──────── THE RECORDS

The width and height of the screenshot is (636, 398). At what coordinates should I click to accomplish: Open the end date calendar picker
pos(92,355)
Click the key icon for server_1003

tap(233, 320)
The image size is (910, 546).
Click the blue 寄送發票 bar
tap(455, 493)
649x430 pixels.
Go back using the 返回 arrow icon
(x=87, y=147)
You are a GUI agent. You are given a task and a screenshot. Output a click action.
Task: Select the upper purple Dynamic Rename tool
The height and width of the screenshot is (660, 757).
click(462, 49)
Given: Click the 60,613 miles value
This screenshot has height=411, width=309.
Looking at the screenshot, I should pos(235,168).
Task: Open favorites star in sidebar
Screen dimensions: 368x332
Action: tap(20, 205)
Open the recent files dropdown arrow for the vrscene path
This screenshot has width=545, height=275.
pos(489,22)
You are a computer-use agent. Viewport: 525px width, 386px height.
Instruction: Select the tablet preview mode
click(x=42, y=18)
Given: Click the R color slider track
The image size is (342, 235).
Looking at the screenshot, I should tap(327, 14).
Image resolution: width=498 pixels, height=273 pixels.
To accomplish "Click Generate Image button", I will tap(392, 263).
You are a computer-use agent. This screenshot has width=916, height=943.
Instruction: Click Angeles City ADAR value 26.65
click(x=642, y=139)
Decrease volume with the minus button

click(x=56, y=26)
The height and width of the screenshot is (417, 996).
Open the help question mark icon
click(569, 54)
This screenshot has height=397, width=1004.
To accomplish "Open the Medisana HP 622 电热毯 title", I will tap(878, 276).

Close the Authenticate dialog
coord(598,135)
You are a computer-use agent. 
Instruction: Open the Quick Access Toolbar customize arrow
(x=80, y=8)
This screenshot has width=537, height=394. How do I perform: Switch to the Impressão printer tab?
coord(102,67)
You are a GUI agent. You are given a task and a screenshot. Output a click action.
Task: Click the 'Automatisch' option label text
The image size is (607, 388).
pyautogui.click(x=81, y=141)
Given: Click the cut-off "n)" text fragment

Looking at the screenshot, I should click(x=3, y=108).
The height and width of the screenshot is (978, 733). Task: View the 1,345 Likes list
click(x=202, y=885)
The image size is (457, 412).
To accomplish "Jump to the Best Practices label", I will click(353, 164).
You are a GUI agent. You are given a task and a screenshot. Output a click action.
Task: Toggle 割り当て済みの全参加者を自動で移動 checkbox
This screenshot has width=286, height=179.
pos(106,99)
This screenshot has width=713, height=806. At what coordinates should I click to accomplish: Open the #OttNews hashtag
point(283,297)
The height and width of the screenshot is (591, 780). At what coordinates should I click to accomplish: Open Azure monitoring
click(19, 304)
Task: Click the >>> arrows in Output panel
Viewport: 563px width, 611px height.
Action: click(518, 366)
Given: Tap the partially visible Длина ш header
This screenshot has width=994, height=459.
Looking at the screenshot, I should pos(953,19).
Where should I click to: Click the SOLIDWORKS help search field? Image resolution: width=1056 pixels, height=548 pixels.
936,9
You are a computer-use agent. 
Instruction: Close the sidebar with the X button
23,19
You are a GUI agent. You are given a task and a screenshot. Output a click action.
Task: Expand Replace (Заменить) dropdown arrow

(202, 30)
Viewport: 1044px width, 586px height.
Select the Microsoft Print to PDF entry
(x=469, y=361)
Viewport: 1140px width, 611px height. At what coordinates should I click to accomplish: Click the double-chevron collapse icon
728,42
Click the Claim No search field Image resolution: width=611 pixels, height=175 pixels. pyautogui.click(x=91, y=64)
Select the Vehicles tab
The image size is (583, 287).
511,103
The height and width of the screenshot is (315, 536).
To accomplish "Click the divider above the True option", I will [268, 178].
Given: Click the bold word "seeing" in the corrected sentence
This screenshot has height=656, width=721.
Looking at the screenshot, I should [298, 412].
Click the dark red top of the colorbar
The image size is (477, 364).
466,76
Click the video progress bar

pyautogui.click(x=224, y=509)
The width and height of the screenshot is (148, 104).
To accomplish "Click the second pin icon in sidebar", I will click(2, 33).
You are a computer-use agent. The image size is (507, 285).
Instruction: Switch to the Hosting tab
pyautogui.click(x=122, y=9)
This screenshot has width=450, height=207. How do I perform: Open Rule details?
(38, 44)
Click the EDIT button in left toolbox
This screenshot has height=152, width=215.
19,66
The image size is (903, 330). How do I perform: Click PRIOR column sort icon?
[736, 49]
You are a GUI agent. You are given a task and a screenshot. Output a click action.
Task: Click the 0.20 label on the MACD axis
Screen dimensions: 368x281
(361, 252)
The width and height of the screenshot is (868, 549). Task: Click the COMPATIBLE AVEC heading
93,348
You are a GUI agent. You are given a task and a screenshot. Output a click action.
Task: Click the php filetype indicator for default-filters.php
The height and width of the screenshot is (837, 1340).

────────────────

- AIM OF THE EXERCISE -
Report the number of lines in the entries above that include the string "option". Give nothing but the number.

- ANSWER BOX -
2